Wireless bills among the country’s big three service providers, Rogers, Bell and Telus, are poised to continue their nearly uninterrupted march higher in 2015, according to fresh estimates.
Analysts at financial services firm Desjardins Securities suggested in a research note on Tuesday, the average revenue per user collected by the Big Three each month (dubbed ARPU) will grow by 1.3 per cent as a group this year.
That’s a rough proxy for how much bills will rise on average. Not a surge exactly, but it stands as the second-best annual gain for the big carriers in the past five years.
Last year, industry ARPU climbed 1.7 per cent, according to Desjardins. Customers of Rogers, the largest carrier in the country by subscriber numbers, pay $59.70/month on average. At chief rival Bell, the average bill has jumped to $61, and at Telus bills average $63.60 each month.
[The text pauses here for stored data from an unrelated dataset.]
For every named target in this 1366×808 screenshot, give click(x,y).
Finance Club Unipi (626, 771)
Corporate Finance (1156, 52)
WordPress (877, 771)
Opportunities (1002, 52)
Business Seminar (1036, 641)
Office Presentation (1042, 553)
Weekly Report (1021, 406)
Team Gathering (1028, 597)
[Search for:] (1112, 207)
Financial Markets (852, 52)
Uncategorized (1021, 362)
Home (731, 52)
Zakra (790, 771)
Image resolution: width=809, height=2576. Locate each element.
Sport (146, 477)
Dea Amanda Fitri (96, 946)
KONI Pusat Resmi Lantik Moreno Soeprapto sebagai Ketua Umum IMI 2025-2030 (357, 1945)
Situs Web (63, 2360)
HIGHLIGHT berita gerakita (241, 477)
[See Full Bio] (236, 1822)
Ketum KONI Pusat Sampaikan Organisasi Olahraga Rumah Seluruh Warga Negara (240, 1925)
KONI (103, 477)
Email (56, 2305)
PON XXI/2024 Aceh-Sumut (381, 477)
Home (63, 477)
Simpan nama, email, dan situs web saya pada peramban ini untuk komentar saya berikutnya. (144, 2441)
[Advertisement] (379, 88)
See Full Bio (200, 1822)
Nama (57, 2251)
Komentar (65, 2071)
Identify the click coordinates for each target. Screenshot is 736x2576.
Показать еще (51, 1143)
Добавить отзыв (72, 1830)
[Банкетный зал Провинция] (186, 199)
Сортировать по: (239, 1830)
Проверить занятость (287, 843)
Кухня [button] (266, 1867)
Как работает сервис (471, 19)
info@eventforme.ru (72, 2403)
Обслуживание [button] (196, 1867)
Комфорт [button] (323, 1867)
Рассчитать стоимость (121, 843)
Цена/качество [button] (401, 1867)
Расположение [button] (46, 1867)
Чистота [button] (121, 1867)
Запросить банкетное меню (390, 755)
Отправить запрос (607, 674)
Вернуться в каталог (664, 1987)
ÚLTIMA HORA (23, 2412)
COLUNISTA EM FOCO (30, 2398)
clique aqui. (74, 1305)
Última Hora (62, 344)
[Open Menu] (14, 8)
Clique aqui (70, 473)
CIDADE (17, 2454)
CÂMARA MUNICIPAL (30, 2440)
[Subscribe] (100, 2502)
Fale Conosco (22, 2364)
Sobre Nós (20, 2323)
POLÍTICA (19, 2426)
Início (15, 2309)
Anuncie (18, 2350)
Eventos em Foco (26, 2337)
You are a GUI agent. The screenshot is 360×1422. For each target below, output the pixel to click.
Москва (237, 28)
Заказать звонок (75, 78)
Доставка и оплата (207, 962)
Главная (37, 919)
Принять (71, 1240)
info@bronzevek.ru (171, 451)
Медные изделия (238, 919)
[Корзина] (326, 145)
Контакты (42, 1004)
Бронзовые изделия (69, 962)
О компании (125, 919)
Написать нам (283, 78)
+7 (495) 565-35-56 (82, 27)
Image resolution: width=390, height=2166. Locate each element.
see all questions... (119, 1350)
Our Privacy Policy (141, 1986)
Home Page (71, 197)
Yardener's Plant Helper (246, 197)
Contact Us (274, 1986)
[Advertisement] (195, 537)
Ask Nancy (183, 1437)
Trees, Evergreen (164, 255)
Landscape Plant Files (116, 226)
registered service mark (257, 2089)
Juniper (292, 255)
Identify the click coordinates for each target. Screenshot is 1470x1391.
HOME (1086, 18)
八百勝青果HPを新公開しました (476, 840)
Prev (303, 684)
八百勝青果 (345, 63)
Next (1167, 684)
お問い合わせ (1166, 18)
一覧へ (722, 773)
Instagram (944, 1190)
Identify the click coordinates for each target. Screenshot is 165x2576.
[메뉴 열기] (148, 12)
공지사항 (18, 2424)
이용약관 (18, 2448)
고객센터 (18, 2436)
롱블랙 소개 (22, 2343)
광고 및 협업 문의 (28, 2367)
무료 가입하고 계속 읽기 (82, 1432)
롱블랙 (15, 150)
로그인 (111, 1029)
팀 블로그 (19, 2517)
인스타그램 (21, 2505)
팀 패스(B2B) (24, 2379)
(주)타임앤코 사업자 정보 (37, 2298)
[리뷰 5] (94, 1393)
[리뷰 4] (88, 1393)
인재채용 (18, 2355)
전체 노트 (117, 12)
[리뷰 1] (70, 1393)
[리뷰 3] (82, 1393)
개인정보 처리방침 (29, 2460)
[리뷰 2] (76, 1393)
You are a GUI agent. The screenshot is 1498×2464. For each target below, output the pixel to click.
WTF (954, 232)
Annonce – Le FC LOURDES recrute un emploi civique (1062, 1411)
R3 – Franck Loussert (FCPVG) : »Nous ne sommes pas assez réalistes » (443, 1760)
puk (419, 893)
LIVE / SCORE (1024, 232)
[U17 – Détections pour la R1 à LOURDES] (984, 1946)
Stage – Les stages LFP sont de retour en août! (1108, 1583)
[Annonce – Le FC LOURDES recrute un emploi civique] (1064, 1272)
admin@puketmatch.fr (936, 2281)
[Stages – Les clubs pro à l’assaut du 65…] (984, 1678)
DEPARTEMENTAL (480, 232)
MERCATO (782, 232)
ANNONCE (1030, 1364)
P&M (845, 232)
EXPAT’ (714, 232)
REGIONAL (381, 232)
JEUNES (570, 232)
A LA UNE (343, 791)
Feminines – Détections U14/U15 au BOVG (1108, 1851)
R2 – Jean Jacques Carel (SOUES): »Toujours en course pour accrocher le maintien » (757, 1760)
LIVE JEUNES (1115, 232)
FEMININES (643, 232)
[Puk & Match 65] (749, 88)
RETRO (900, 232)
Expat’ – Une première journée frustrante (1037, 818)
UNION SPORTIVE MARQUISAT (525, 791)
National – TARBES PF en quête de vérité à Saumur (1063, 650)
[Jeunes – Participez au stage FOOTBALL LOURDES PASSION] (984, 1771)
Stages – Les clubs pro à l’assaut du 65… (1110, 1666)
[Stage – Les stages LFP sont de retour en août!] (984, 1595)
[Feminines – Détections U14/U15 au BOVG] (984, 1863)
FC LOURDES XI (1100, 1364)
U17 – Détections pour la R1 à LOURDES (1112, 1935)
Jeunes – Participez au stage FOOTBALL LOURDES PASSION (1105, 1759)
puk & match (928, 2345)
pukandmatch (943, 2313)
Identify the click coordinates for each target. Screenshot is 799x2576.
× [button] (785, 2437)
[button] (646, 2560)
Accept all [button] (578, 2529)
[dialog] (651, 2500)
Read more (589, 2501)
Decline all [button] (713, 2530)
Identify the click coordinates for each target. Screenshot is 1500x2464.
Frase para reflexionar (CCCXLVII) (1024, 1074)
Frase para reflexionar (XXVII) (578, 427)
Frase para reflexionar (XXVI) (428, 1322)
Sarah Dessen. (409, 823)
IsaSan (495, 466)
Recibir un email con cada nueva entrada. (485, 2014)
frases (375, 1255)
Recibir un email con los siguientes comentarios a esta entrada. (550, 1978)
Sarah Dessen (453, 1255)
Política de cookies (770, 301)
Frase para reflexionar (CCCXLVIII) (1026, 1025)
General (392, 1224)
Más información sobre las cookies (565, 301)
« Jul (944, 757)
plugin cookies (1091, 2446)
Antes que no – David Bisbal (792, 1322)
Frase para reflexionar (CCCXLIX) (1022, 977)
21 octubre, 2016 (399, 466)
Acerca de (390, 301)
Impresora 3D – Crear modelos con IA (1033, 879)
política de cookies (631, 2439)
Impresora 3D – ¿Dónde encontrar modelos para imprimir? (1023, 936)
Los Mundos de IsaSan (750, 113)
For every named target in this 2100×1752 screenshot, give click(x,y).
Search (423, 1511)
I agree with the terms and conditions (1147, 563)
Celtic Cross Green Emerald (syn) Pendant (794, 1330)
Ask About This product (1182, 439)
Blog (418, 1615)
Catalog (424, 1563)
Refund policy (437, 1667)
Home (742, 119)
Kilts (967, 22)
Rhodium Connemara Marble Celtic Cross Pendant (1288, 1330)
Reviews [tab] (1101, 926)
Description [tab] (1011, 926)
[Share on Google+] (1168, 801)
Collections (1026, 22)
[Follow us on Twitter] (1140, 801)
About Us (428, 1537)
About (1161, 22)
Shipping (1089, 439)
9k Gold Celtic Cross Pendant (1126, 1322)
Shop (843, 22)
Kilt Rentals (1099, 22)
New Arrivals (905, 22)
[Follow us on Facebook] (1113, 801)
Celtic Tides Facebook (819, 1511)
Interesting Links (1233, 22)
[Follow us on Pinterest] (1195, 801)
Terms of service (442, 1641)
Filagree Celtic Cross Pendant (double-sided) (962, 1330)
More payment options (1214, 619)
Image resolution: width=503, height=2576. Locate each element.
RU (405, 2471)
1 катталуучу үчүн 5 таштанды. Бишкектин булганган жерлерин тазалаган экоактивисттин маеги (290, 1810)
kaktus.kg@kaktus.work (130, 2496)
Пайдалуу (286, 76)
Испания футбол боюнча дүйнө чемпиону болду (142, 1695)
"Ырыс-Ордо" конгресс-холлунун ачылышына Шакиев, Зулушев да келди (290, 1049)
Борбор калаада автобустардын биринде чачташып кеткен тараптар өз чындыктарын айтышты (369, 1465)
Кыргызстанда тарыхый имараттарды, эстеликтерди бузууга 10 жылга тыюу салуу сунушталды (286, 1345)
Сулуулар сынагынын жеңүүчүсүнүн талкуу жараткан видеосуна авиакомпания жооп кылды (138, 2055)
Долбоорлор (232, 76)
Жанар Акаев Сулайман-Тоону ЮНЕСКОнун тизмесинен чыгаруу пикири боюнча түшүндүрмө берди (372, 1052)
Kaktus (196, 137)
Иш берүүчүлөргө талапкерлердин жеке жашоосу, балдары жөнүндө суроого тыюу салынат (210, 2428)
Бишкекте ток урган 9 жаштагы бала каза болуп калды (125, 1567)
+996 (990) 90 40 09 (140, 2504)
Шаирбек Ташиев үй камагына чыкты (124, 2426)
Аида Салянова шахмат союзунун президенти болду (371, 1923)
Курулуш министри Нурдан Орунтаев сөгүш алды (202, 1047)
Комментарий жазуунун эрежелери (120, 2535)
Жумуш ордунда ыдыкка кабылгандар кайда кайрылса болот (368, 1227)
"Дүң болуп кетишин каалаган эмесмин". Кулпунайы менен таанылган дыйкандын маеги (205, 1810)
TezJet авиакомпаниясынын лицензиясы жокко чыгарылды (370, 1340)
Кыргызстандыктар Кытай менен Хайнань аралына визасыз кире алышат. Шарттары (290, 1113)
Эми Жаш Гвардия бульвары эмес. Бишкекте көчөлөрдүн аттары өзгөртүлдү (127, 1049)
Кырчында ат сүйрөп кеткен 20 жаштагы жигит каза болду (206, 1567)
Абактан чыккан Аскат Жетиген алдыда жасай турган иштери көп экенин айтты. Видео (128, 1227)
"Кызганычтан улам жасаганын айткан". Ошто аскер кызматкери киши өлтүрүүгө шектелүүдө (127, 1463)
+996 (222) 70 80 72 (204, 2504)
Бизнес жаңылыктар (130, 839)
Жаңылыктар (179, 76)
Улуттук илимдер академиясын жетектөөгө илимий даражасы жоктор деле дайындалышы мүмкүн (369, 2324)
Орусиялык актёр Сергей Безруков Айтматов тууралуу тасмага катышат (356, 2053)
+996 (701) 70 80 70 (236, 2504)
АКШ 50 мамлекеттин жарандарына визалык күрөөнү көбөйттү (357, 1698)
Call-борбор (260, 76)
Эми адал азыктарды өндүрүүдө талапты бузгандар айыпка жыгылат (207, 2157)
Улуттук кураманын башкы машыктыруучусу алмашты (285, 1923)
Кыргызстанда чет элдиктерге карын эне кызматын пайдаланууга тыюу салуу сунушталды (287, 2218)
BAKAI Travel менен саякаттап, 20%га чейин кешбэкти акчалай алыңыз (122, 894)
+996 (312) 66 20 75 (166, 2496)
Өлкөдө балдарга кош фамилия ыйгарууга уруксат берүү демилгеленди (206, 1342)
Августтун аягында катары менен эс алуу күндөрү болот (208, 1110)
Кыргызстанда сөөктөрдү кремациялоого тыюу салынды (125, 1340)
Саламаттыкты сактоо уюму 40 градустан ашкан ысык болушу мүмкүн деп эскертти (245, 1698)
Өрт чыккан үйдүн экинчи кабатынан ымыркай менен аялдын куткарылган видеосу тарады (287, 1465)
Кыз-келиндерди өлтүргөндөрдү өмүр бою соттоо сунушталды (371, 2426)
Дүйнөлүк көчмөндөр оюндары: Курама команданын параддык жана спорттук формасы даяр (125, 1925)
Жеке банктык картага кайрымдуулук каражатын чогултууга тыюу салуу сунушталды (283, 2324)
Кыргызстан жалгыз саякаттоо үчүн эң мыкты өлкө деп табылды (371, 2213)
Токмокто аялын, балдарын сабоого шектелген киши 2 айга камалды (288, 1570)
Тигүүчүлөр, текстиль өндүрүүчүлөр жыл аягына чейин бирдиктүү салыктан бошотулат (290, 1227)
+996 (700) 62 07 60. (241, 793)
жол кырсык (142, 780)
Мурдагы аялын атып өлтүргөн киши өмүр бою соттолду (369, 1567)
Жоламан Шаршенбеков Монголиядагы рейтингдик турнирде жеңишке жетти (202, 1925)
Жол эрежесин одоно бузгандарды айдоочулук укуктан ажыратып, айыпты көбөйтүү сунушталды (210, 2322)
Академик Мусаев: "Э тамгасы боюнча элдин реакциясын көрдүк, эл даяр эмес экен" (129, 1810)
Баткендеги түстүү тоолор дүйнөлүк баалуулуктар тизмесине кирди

If Desjardins’ estimates prove correct, Rogers will earn 60 cents more a month from each wireless subscriber on average this year; Bell will collect $1.28 more; while Telus will lift its average bill by 82 cents.
Fourth year of growth
Average wireless bills are set to rise again for a fourth straight year following a decline in ARPU among the major carriers between 2009 and 2011 – when newcomers like Wind and Mobilicity were aggressively undercutting prices, forcing Rogers, Bell and Telus to respond.
Both startup carriers have struggled to win meaningful numbers away from the Big Three, though, with Mobilicity now operating under bankruptcy protection and Wind under new ownership.
More data usage
Rogers, Bell and Telus say higher bills are a result of more customers chomping through more data on their phones.
“Telus is seeing data usage double every 18 to 24 months, with consumers likely having to migrate to more expense plans,” Robert Bek, a CIBC analyst, said in a recent research note.
But Bek added, “There’s no doubt that price is also a consideration.”
The analyst said it’s a function of competition, or rather the lack of it, that’s allowing big carriers to resume pushing through higher prices – already deemed expensive by other countries’ standards. The big players have far bigger, faster and more robust networks which have let them successfully convince customers to avoid the little guys and go on using up more data with them, even if it means paying a premium to do it.
Rogers, Bell and Telus do face competition – among one another, Bek said. But evidence of that isn’t showing up where customers can most visibly see it: on their bill.
“Competition is definitely aggressive, but not fierce, given we still don’t see it show up in pricing plans.”